The rarity of soft tissue preservation limits understanding of pterosaur jaw soft tissues, and it remains possible that some postulated pterosaur skim-feeders could have possessed horny mandibular sheaths similar to those of Rynchops to extend the jaw and pronounce lateral compression. This structure appears vitally important for skimming Rynchops, because it extends the feeding depth and provides an expendable jaw tip that can be replaced if damaged accidentally on submerged obstacles or grounded on substrata [24]. A review of Rynchops literature suggests that such accidents may be relatively common [17]. The rhampotheca of Rynchops is highly vascular and grows continuously, presumably to regenerate the abraded or broken bill tips [24]. Such an adaptation, therefore, seems crucial to skim-feeding. However, no known pterosaurs show a mandibular sheath comparable to that of Rynchops. Rhamphorhynchus does show a soft-tissue mandibular extension, but it is considerably shorter than that of skimmers and shows dorsal curvature [38] instead of ventral as seen in skimmers.

Several pterosaurs are skimmer-like in possessing short mandibular rami (e.g., Pteranodon and Quetzalcoatlus, though not Thalassodromeus), but their rami differ from Rynchops in being relatively slender. This suggests that pterosaurs had comparatively little mandibular anchorage for their jaw adductor musculature, which is known to be large in Rynchops. This increased muscle mass in Rynchops is critical for stabilising the mandible and counteracting depressive forces acting on the mandible whilst skim-feeding [24]. Skimming pterosaurs would almost certainly require similarly developed musculature to forage successfully.

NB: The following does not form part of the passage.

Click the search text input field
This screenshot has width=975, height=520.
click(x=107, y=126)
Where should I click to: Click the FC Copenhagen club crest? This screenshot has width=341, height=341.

Rynchops possesses a reinforced jaw joint supported by bony bracing at the quadrate and the basitemporal plate [24,37]. Several other bird groups demonstrate a similar condition, but none show the development of this bracing to the level seen in Rynchops [37]. Reinforcement of the jaw is thought to be necessary to withstand the impact phase of skim-feeding [24], and no pterosaur yet known shows jaw bracing of this kind. The jaw articulator facets of Rhamphorhynchus and Tupuxuara are deep (DM Unwin, personal communication) and a small laterally bracing “peg” is known in Quetzalcoatlus [13], but despite this, pterosaur jaw joints are considerably less robust than those of Rynchops.

The neck of Rynchops is also subjected to large stresses during skim-feeding [24], including caudoventral forces on the skull and neck that are countered by powerful neck muscles anchored to a flexible, robust cervical series. The cervical vertebrae are segmented into articulatory groups and highly sculpted to situate enlarged neck musculature [24], with the anterior vertebrae particularly robust. Such adaptations are needed when an impact occurs during skimming, as these force the head and anterior cervical segments to rotate caudoventrally. Strong, flexible necks appear critical to absorbing impact forces while skim-feeding.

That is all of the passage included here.